EXERCISE BRIEF ->
Turn everything from the start of the data down to the line containing "pyautogui.click(x=258, y=99)", including that line, into a numbered list, leaving out any blank lines.

MATERIAL FOR THE TASK ->

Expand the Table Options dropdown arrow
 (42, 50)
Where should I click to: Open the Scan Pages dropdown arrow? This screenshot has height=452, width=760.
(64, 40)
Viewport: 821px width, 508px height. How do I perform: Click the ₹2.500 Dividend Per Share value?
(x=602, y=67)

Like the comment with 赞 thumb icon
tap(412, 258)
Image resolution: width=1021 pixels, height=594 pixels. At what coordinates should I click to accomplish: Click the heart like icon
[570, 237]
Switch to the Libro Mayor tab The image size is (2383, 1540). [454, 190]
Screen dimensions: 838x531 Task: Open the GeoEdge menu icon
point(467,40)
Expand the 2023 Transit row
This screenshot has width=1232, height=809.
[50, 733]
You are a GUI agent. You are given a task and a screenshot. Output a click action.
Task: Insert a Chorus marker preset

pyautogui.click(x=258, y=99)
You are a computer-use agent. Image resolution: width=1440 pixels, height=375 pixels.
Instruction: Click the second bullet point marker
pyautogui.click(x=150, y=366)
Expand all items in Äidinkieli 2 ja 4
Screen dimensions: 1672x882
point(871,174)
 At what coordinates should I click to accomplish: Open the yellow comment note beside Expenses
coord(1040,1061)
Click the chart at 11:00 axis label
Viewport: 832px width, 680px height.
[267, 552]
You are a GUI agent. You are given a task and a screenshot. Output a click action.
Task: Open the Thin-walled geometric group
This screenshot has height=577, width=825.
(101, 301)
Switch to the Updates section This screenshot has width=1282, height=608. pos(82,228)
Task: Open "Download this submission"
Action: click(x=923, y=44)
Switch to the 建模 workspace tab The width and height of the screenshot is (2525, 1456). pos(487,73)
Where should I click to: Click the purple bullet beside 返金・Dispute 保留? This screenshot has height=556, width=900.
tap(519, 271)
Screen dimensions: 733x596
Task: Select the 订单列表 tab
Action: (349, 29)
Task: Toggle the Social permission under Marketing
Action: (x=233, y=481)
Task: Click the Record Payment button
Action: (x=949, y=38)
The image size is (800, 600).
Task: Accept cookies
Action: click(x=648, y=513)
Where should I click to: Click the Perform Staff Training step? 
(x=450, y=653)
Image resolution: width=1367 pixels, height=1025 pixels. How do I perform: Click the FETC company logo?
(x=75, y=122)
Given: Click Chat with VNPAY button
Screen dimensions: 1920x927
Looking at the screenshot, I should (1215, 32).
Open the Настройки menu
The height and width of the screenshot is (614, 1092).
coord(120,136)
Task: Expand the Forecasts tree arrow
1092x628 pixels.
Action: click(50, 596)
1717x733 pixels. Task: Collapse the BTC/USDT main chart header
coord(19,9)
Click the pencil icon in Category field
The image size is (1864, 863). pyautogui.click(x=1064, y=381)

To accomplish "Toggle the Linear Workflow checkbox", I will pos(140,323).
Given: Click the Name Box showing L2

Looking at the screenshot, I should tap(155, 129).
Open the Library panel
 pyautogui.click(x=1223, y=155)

WRITTEN SOLUTION ->
1. Expand the Table Options dropdown arrow
2.  (42, 50)
3. Where should I click to: Open the Scan Pages dropdown arrow? This screenshot has height=452, width=760.
4. (64, 40)
5. Viewport: 821px width, 508px height. How do I perform: Click the ₹2.500 Dividend Per Share value?
6. (x=602, y=67)
7. Like the comment with 赞 thumb icon
8. tap(412, 258)
9. Image resolution: width=1021 pixels, height=594 pixels. At what coordinates should I click to accomplish: Click the heart like icon
10. [570, 237]
11. Switch to the Libro Mayor tab The image size is (2383, 1540). [454, 190]
12. Screen dimensions: 838x531 Task: Open the GeoEdge menu icon
13. point(467,40)
14. Expand the 2023 Transit row
15. This screenshot has width=1232, height=809.
16. [50, 733]
17. You are a GUI agent. You are given a task and a screenshot. Output a click action.
18. Task: Insert a Chorus marker preset
19. pyautogui.click(x=258, y=99)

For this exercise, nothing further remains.